NEW YORK (Reuters) - Morgan Stanley (MS.N) on Wednesday said it has suffered a $3.7 billion loss stemming from its U.S. subprime mortgage exposure, which it expects will reduce fourth-quarter earnings by about $2.5 billion.
The Wall Street investment bank said the loss occurred in September and October, and might change before its fiscal quarter ends this month.
It attributed the loss to deterioration in capital markets, which was triggered in large part by the struggles of thousands of homeowners to keep up with mortgage payments. Morgan Stanley said markets may remain unsettled for several quarters.
The loss is the first significant financial setback for Chief Executive John Mack since he took over the investment bank in 2005.
Morgan Stanley joins a growing list of financial companies, including Citigroup Inc (C.N) and Merrill Lynch & Co MER.N, to report large write-downs from exposures to lower-quality debt. Those three companies alone have in the last month announced about $24 billion of subprime write-downs.
Some analysts had projected a larger write-down at Morgan Stanley, and the company’s shares rose about 2 percent in after-hours trading following the announcement. The shares had fallen for five straight days, dropping 23.9 percent.
“People may be breathing a sigh of relief,” said Peter Kovalski, who helps invest $12 billion at Alpine Woods Investments in Purchase, New York. “Industry fundamentals remain strong, so this is the time to address the issue and get it behind you, rather than prolong the problem.”

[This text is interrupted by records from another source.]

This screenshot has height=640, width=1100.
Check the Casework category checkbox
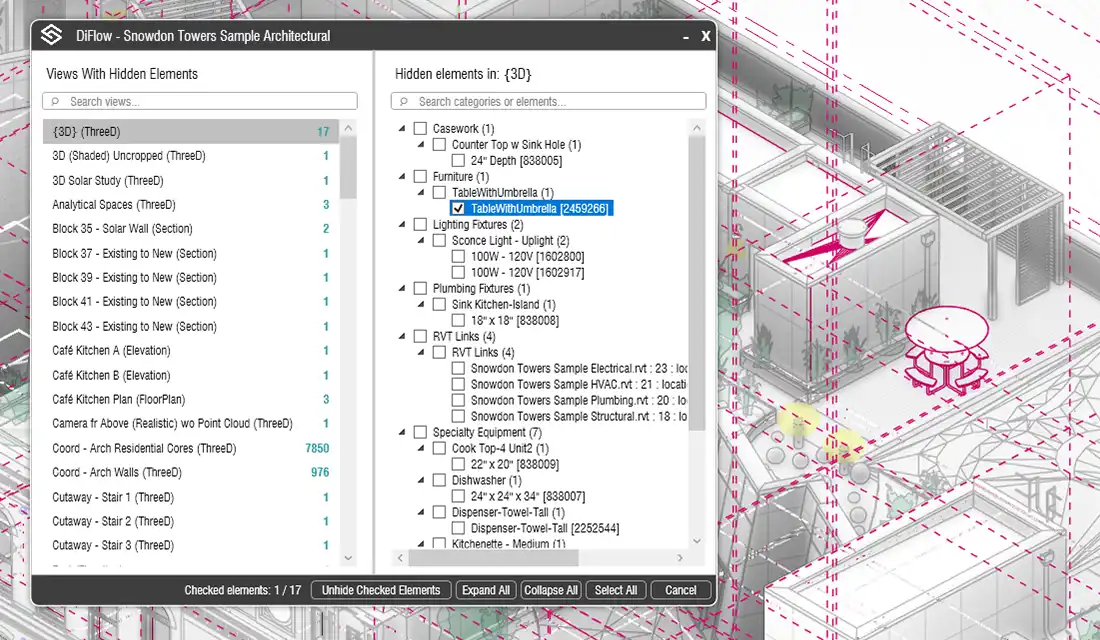(x=420, y=129)
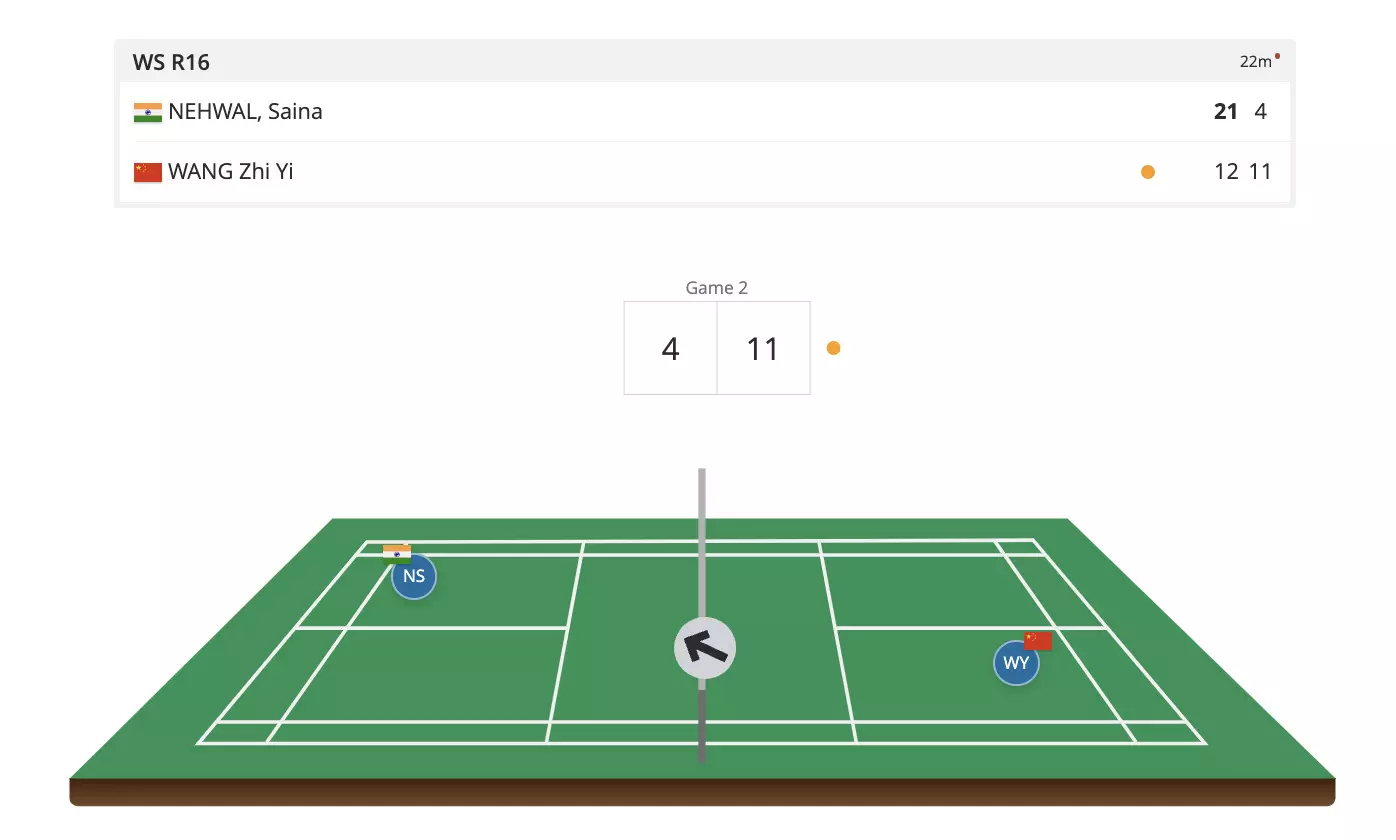Screen dimensions: 1396x840
Task: Click the orange serve dot in WANG's row
Action: [1148, 172]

Morgan Stanley shares closed down $3.32, or 6.1 percent, at $51.19 in Wednesday trading. They rose to $52.20 after-hours.
Fox-Pitt Kelton analyst David Trone on Tuesday said Morgan Stanley might face a $6 billion debt write-down.

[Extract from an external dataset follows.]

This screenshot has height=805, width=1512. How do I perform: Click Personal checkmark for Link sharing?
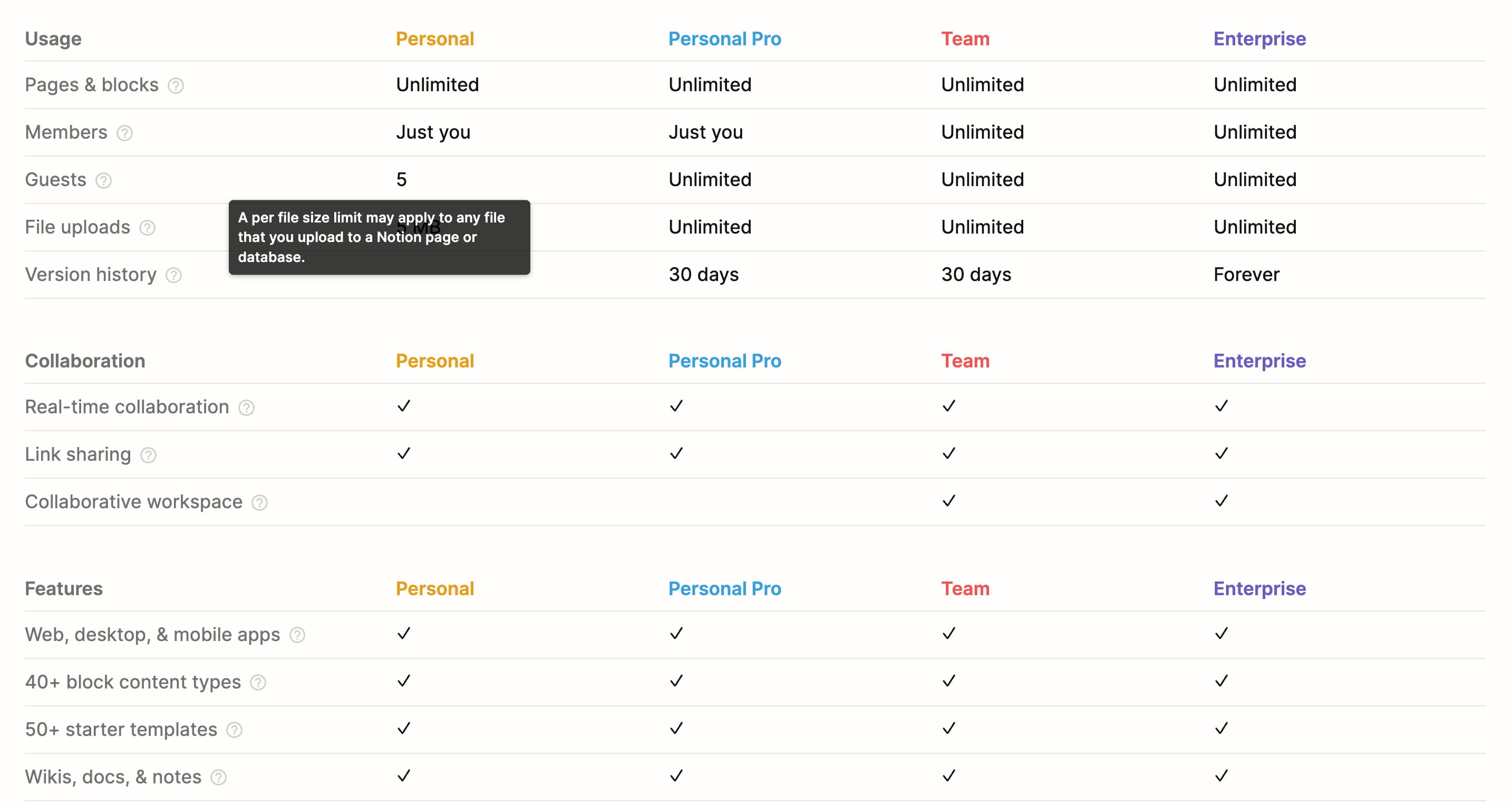point(403,453)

The $2.5 billion impact on net income equals 37 percent of Morgan Stanley’s reported $6.8 billion of profit for the first nine months of its fiscal year.
“We felt that it would take at least a quarter or two for the credit markets to return to a more normal extension of credit, and provision of liquidity,” Chief Financial Officer Colm Kelleher said on a conference call. “We now feel it that will take longer, perhaps several quarters, to return to more normal operating levels.”
Morgan Stanley also projected “solid” fourth-quarter results in each of its other businesses, including investment banking, equities, wealth management and asset management.
“Morgan Stanley can take the hit,” said Sean Egan, managing director of Egan-Jones Ratings Co. in Philadelphia, an independent credit rating agency. “Of all the players we worry about, Morgan Stanley is nowhere near the top of the list.”
The investment bank said it has reduced its net exposure to U.S. subprime debt — defined as the potential loss if all of the debt’s value were wiped out — to $6 billion as of October 31 from $10.4 billion as of August 31.
It has also reduced its total exposure to asset-backed collateralized debt obligations and related subprime debt to $9.3 billion on October 31 from $12.3 billion on August 31.
“There’s at least a couple of more years during which you’re going to have increasing delinquencies (and) increasing foreclosures, and that will probably lead to increasing write-offs,” billionaire investor Wilbur Ross said on CNBC television.
Analysts on average expected Morgan Stanley to report a fourth-quarter profit of $1.83 per share on revenue of $8.83 billion, according to Reuters Estimates.